[MERGE] Implement chunked body encoding for the smart protocol.

John Arbash Meinel john at arbash-meinel.com
Mon Oct 22 18:43:03 BST 2007


John Arbash Meinel has voted tweak.
Status is now: Conditionally approved
Comment:
In general, it looks decent, and the tests seem good. (They seem to be
checking the on-the-wire values, which is very good.)
I'm wondering if we don't want to annotate the on-the-wire tests somehow
so that people realize these are important to never change. Certainly,
people can work it out for themselves, but in general with TDD you are
expected to refactor tests, and it is always unfortunate when the 
someone
misses that the tests are updated to make X compatible with itself,
breaking compatibility with everything else.

I sort of feel like chunks should end in a newline, rather than starting
the next length prefix right away. I realize it is a bit arbitrary, but
looking at the bytes on the wire, you get:

   3
   foo4
   bing5
   chunkEND

This would also allow a bit more protocol synchronization, so that if
there were any bugs in the stream, they would be caught right away as 
bad
data. Otherwise if the data has ascii digits at the end, you could 
easily
read the wrong number of bytes. Sure this is unlikely, but coupled with
being nicer to humans, I think it is worthwhile. Oh, it also means that
when there are digits at the end, it it still human parsable, rather 
than:

   4
   foo14
   bingEND

Where it is actually "foo1" and "bing".


+The request protocol is::
+
+  REQUEST_V2 := "bzr request 2" NEWLINE MESSAGE_V2
+
+The response protocol is::
+
+  RESPONSE_V2 := "bzr response 2" NEWLINE MESSAGE_V2

^- Didn't we want to start sending the client and server bzrlib 
versions?
Something like:

"bzr request 3" NEWLINE BZR_CLIENT_VERSION NEWLINE MESSAGE_V3
"bzr response 3" NEWLINE BZR_SERVER_VERSION NEWLINE MESSAGE_V3

I realize this isn't relevant for your specific patch, but as it is a
format bump, maybe we want to get it sooner rather than later.

...
+For compatibility will all versions (past and future) of bzr clients,
+servers that receive a request in an unknown protocol version should
+respond with a single-line error terminated with 0x0a (NEWLINE), rather
+than structured response prefixed with a version string.

^- Since we are asserting that this should be the official way of 
handling
unknown protocol failures, I would like us to get this right, rather 
than
restricting ourselves to how early versions of the protocol worked.
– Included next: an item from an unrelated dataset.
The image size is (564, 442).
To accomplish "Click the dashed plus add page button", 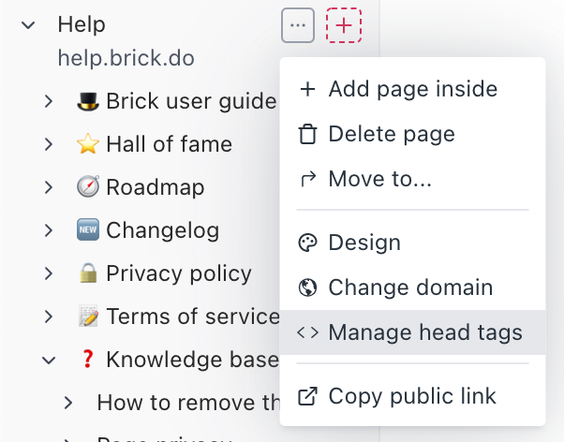I will point(344,25).
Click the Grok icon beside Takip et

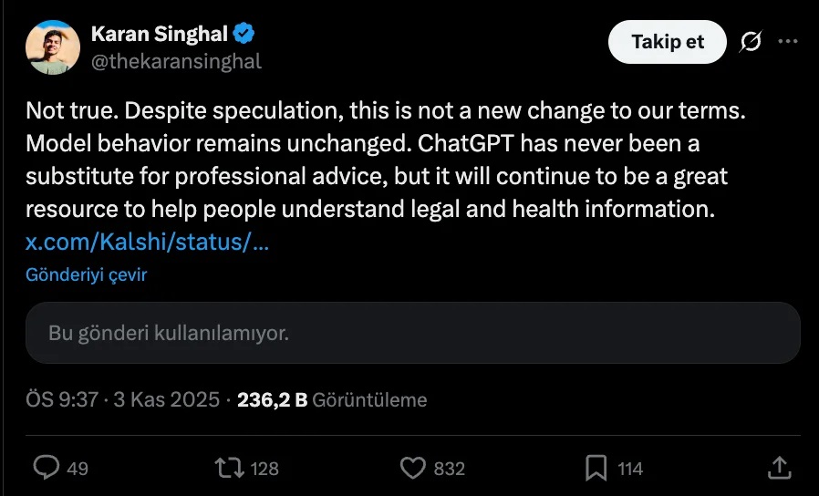click(752, 42)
I'm fine with breaking compatibility with 0.11 clients as long as there 
is
a clear win in error clarity. (I'd probably rather avoid breaking 0.92
clients, but we should consider a migration plan if possible.)

...
+The end of the body is signaled by 'END\\n', or by 'ERR\\n' followed by
+error args, one per chunk.  Note that this allows an 8-bit clean error
+response.

^- Why are you using '\\' here? (It may be required by ReST, but it 
looks
a little funny to me.).
Also, these might be better as: ``'END\n'``, so that they get formatted 
in
fixed-width font.

Also, "The end of the body is signlaed by ... followed by error args, 
one
per chunk."
The "one per chunk" part doesn't seem to fit. Is each chunk ended with
'END', do you have to give an ERR for each chunk?

When you say "8-bit clean" does that mean you can send an 8-bit 
response,
or does it mean you have to clean the response of 8th bits. I *think* 
you
are trying to say you can send 8-bit error responses. And I think the
'clean' is just confusing.

...
+**XXX**: ideally the request methods should be documented here.
+Contributions welcome!

^- It seems like we should try to make the list of requests self
documenting (through doc strings, etc) and have that doc auto-generated.
Otherwise there is always going to be skew as someone implements a new
request.
At a minimum, I think the doc should be somewhere other than in this 
file,
as there are going to be lots of requests, which makes this document a 
bit
unweildy.

...

+    def _send_response(self, response):
+        """Send a smart server response down the output stream."""
+        assert not self._finished, 'response already sent'
+        self._finished = True
+        self._write_protocol_version()
+        self._write_success_or_failure_prefix(response)
+        self._write_func(_encode_tuple(response.args))
+        if response.body is not None:
+            assert isinstance(response.body, str), 'body must be a str'
+            bytes = self._encode_bulk_data(response.body)
+            self._write_func(bytes)
+        elif response.body_stream is not None:
+            _send_stream(response.body_stream, self._write_func)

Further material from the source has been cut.